No vale la pena recordar esa terrible madrugada que quizá sea la más triste hasta el momento en mi vida. Solo recuerdo ahora el gran legado que un pequeño de 18 años dejo en mi corazón y el de todos sus amigos. Cada uno guarda en su memoria una gran enseñanza de Dios a través de su vida. Desde ese tiempo, amo más a mi familia, amo más a mis sobrinos y oro más y amo más a mis otros 4 hermanos y a los demás que se unieron a mi ministerio, que la vida de André ya había pulido.
Su vida, un legado inmortal
Ha sido de los retos más difíciles de esta carrera sanar ese vacío que poco a poco vamos comprendiendo. Pero es tan impresionante lo que Dios ha hecho y hará con su testimonio que sigue estremeciendo mi vida. André es un ángel usado para cambiar pensamientos de rebeldía y negación a plena dedicación por Cristo.
Arturo y Alex son los testimonios evidentes de la obra de Cristo a través de esa vida. El primero (cuya vida también incluyo en el libro), fue un hijo pródigo de nuestra congregación que marcado por la desaparición de su gran amigo decidió ordenar sus cuentas con Dios y comenzar la difícil tarea de volver a su camino y vivir para él. “Lo que realmente toco mi vida fue la pérdida de alguien a quien quiero como un hermano. Eso me hizo reflexionar de como yo iba a presentarme ante el Señor cuando llegara el momento”, escribió en su testimonio Arturo en una ocasión refiriéndose a él.

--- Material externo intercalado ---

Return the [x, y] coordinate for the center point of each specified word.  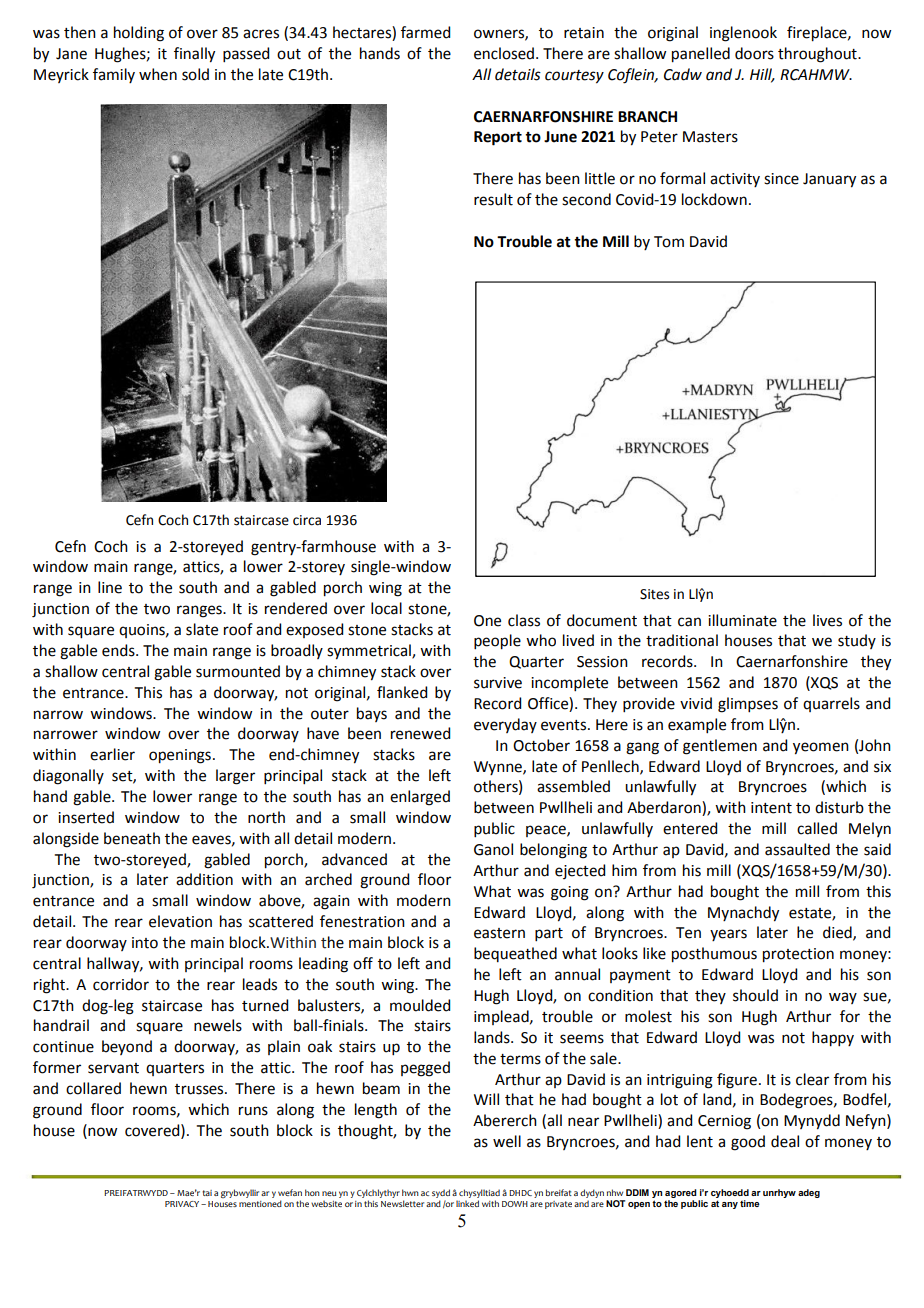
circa [307, 520]
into [145, 943]
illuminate [742, 620]
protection [798, 955]
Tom [669, 242]
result [493, 199]
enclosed [504, 53]
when [158, 74]
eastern [499, 933]
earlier [112, 754]
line [110, 587]
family [114, 75]
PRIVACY [183, 1204]
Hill [762, 75]
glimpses [748, 705]
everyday [505, 725]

Alex, es un joven que conocí en Zambrano, en un campamento del ministerio Palabra de Vida. Sufrió un accidente vehicular y sobrevivió, sin embargo, el sufrimiento de sus dolores lo llevó a renegar de la voluntad de Dios. Al conocer la historia de André, Alex reflexiono y pidió perdón a Dios y se reconcilio con él.
Ahora pasan los días, y seguimos en este mundo y seguiremos hasta que Dios mande, o Cristo venga por nosotros. Pero no cabe duda que la voluntad agradable y perfecta de Dios nos está permitiendo que otros conozcan la vida de ese gran capitán usado por Dios y lo que puede hacer Dios a través de sus vidas.